Assignment: Check each line of the records below for the word "height" and copy those where it appears.

Record excerpts:
* * *

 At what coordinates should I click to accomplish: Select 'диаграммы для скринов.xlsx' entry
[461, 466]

* * *

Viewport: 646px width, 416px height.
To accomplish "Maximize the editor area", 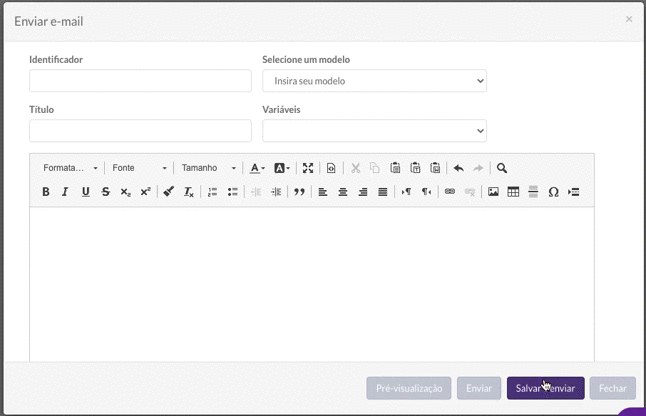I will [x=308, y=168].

* * *

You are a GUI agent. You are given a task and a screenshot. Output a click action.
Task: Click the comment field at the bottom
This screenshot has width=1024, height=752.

* * *

Result for this exercise:
Viewport: 646px width, 416px height.
This screenshot has width=1024, height=752.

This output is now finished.